Tanzania: Critic of Tanzania's Magufuli moved to Kenya for treatment of gunshot wounds


Tundu Lissu, Tanzanian opposition MP and vocal critic of President John Magufuli has been transferred to a Kenyan hospital next he was shot by unknown gunmen on Thursday in Tanzania’s national capital, Dodoma.

He was transferred from the Dodoma public hospital, where he was initial admitted, to Aga Khan University Hospital in Kenya’s capital Nairobi on Thursday night.

This was disclosed to the media by the Law Society of Kenya (LSK) president Isaac Okero who said the lawmaker is in a critical condition, local Kenyan media Daily Country reported.

Lissu, who is as well a senior lawyer and parliamentary chief whip of the major opposition CHADEMA party, is reported to have been shot in the stomach and leg.

The party condemned the attack and called for an investigation and arrest of perpetrators who are still at large.

Tanzanian President Magufuli as well condemned the attack in a tweet in Swahili and ordered the police to bring the perpetrators to book.

The police said they had launched an investigation into the attack whose motivation is still unknown.

Tundu Lissu is a fierce critic of Magufuli and has been arrested on a lot of occasions with the majority recent in July for calling Magufuli a dictator.

Related Articles
  • Nobel Laureate Joseph Stiglitz Calls For New Strategy

    2017/10/19 Joseph Stiglitz has advised African nations to adopt coordinated strategy encompassing agriculture, manufacturing, mining, and service sectors to attain same success delivered by the old manufacturing export-led strategy. Prof. Stiglitz, an economist and professor at Columbia University, New York, gave the advice at the Babacar Ndiaye lecture series introduced by African Export-Import Bank (Afreximbank) which debuted in Washington D.C.
  • Ecobank launches mVisa across 33 African Countries

    2017/10/19 Ecobank Scan+Pay with mVisa delivers instant, fasten cashless payment for goods and services by allowing customers to scan a QR code on a smartphone or enter a incomparable merchant identifying code into either a feature phone or smartphone Ecobank ( has partnered with Visa to launch Ecobank Scan+Pay with mVisa solutions to their consumers.

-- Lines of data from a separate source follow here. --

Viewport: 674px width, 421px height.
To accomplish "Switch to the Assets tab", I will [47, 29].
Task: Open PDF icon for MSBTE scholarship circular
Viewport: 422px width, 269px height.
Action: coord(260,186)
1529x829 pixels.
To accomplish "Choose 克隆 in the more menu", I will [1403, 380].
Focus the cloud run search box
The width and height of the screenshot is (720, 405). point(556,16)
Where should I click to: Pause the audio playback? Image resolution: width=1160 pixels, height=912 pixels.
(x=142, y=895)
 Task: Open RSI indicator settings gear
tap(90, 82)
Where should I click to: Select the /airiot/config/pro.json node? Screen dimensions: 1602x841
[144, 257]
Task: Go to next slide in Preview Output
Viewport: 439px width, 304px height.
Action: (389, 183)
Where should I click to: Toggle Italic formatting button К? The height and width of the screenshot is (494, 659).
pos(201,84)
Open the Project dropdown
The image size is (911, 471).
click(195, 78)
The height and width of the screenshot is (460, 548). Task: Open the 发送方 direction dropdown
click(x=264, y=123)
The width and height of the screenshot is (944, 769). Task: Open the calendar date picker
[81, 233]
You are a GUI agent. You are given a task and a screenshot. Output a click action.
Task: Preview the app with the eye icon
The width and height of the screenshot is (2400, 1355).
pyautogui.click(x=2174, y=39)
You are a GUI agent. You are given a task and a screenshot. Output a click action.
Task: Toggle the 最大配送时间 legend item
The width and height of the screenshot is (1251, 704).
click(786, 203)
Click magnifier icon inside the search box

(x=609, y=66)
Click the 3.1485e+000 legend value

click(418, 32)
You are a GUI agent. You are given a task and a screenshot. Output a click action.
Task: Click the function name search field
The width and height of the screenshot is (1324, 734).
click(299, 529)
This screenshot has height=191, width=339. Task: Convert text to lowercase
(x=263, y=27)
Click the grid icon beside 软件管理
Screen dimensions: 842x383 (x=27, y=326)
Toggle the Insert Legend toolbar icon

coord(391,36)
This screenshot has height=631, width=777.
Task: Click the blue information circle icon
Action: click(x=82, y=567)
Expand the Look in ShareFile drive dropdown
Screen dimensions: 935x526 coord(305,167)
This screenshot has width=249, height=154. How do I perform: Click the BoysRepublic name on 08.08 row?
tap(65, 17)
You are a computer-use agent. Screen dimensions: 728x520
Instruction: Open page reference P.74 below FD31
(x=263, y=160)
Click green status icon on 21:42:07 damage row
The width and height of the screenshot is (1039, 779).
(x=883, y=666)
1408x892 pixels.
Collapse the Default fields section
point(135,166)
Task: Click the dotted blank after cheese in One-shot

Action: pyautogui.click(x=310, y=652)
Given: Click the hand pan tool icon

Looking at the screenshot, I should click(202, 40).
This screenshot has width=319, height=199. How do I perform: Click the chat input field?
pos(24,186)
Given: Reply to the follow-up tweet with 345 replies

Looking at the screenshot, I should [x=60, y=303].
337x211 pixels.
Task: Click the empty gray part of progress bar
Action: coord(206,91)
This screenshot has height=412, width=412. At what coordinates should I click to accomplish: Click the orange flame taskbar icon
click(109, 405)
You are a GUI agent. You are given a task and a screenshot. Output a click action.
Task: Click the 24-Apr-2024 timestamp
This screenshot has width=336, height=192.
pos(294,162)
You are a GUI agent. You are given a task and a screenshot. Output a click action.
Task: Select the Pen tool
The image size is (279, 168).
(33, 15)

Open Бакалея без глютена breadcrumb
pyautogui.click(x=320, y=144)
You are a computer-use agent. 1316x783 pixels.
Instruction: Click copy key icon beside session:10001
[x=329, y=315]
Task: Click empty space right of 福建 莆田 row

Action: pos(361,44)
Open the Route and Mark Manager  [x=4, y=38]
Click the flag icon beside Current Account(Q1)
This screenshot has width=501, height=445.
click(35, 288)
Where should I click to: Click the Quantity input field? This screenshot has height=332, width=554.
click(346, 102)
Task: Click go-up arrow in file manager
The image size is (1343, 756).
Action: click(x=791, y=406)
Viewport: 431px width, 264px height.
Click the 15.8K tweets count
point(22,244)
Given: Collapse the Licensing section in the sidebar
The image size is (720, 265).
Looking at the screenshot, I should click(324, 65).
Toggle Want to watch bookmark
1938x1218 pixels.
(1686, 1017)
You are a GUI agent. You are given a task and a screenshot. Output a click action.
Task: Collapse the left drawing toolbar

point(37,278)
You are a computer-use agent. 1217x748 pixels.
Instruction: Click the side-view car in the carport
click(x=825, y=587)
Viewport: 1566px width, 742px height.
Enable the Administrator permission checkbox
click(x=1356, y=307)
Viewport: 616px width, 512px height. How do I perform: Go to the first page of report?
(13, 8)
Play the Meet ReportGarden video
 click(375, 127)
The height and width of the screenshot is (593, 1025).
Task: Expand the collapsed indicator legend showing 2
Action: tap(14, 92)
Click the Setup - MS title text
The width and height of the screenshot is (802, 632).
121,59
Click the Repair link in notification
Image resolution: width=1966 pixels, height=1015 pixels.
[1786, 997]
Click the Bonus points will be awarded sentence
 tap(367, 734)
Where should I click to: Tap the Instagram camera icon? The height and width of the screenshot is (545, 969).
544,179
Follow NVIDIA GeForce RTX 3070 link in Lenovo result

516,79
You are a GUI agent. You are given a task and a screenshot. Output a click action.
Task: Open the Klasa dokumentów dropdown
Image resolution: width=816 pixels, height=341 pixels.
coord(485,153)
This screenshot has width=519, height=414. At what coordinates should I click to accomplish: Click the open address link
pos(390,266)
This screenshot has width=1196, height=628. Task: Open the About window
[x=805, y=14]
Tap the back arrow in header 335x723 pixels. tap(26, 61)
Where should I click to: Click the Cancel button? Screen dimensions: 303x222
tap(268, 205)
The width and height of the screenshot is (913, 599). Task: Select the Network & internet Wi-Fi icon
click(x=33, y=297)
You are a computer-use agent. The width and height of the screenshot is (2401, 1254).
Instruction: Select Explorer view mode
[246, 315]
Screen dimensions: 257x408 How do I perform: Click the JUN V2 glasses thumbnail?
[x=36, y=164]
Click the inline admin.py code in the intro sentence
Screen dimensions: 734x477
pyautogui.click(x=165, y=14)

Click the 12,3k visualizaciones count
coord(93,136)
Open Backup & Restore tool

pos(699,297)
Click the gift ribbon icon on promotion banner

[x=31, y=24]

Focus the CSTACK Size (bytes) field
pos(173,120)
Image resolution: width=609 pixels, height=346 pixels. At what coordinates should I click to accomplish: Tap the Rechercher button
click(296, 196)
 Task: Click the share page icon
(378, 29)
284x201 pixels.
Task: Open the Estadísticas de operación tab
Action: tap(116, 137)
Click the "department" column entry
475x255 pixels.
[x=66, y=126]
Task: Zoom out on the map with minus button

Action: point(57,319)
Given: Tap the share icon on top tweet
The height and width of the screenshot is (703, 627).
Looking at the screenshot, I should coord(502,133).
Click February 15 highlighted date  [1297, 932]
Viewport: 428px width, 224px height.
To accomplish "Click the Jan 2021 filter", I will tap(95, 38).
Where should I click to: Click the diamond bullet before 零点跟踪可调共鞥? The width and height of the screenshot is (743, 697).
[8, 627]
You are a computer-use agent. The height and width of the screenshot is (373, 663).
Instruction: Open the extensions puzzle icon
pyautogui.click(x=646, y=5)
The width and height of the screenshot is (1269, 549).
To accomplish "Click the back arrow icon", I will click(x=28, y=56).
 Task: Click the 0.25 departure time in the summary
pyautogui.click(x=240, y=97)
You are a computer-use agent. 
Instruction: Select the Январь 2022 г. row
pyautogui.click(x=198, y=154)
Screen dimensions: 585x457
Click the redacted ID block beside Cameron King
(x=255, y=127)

The strategic tie-up signals interoperability on a cross border level – and potentially huge gains – as it affords consumers with the ability to use their mobile phone to due access the funds in their bank accounts to pay person-to-merchant (P2M) or person-to-person (P2P).
  • ‘Betting on Africa to Feed the World’

    2017/10/17 The president of the African Development Bank, Akinwumi Adesina, will deliver the Norman Borlaug Lecture on Monday 16 October as part of the World Food Prize events taking place from October 16 to 20, 2017 in Des Moines, Iowa, USA. The Norman Borlaug Lecture under the title: “Betting on Africa to Feed the World”, will be held on World Food Day, October 16, in conjunction with the annual World Food Prize celebration.
  • World Teacher’s day: Gov’t urged to improve teachers’ productivity

    2017/10/16 Cameroonian teachers nationwide have exhorted the Cameroonian government to empower teachers with the requisite tools to be able to deliver their best in the present fast-paced world. While commemorating the 23rd edition of world teacher’s day today, the teachers noted that the theme for this year’s celebration, “Teaching in Freedom, Empowering Teachers,” reaffirms that peace and security are needed for the development of any country.
  • Africa's Economic Future Depends on Its Farms

    2017/10/16 At the same time as the economies of Nigeria and South Africa recently rebounded, it wasn't oil or minerals that did the trick. It was agriculture. Faster and additional sustainable agricultural increase is crucial not only to the continent's economy, but as well to its ability to feed and employ its surging people. Agriculture still accounts for a quarter of gross domestic product and as much as two-thirds of employment in sub-Saharan Africa. In fact, agricultural increase has the biggest impact on non-farm gain and reducing poverty.